I was struck by the timing of this delightfully brief and slightly meta exchange about meaning, which follows immediately after the discussion of the apocalyptic state of the natural world outside. Thinking way back to "Greening the Absurd," I can't really seem to decide whether the characters think of nature within the environmental or ecological framework. I know you've said that Hamm and Clove's circumstance can be read as ecological: which makes sense, they are so deeply defined and subject to their natural surroundings (or subversion thereof). Their environment certainly does seem to serve as a metaphor—a reflection of Hamm + Clov's interior landscape. This reflection is a causal one: at least that's what's explicitly referenced by Hamm and implicitly understood by an audience with our own troubled reality.

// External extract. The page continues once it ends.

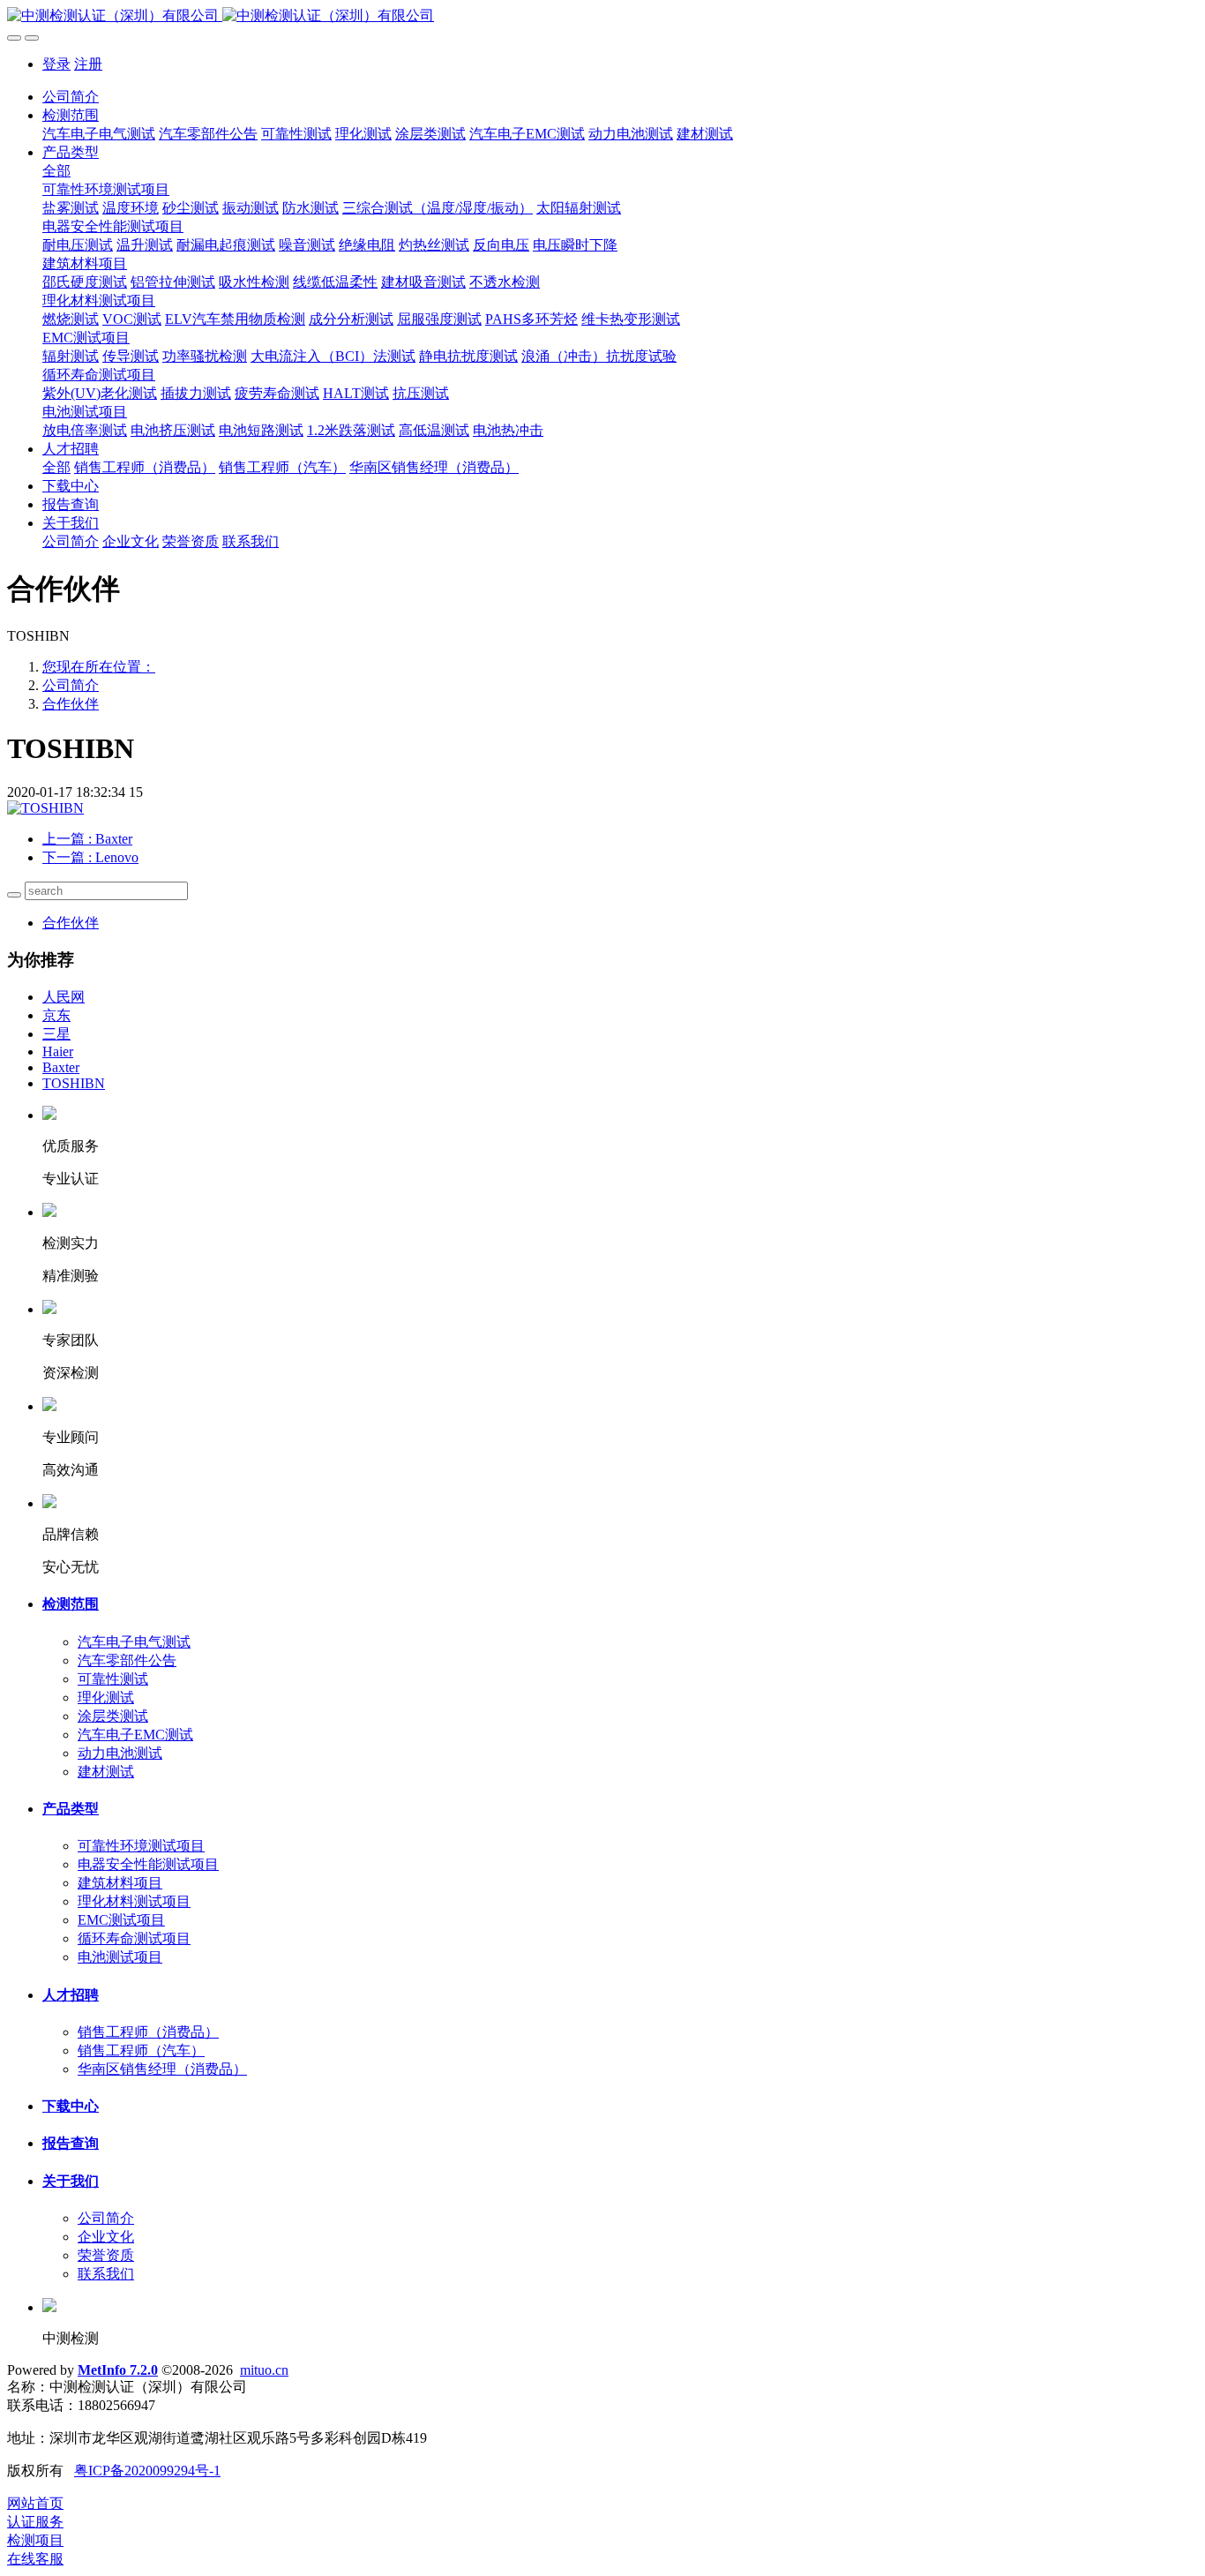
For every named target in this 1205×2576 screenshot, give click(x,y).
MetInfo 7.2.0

The connection to nature and meaning is a pretty direct cue to look closer, because it's an association poets and artists and writers have drawn for like...ever, not necessarily in the character's reality but certainly in our own. What these few lines (and indeed, the play as a whole) achieve is to invert our own erroneous understanding of the relationship between meaning and nature, an inherently unsustainable one that returns relentlessly (either out of instinct or arrogance) to nature as the metaphor that never stops giving. Think of whole "Pastoral" genre we learned about a while ago in whatever survey class. Or the "Transcendentalist" painting movement in early America. We milk it, reduce it to an image and load up that image with all of the emotion we're incapable of just expressing outright. We exploit it (much the same way we do for resources) for meaning, reframing and reframing to our convenience (dare I say, even laziness?). Like so many screenshots of the same jpeg image, a clear and truthful image becomes corrupt.* Imagination becomes reality the same way meaning becomes causality. All of this to say we don't think of it as OUR ecosystem anymore but a tabula rasa for us to manipulate into the perfect reflection of ourselves, until we stop existing as a part of it, and it starts (or ceases) existing as a part of us. O, inadequate poetic imagination!
I just realized now I haven't gotten around to your question, bear with me. I was initially interested in this passage because Hamm does seem to share or at least be aware of our poorly-balanced causal understanding of nature. Perhaps he is so emotional because of this reversal, wherein nature gives meaning to him , and an ugly one, too.
*I realize how ironic it is that I'm using a technological metaphor here, I just didn't want to use a natural one.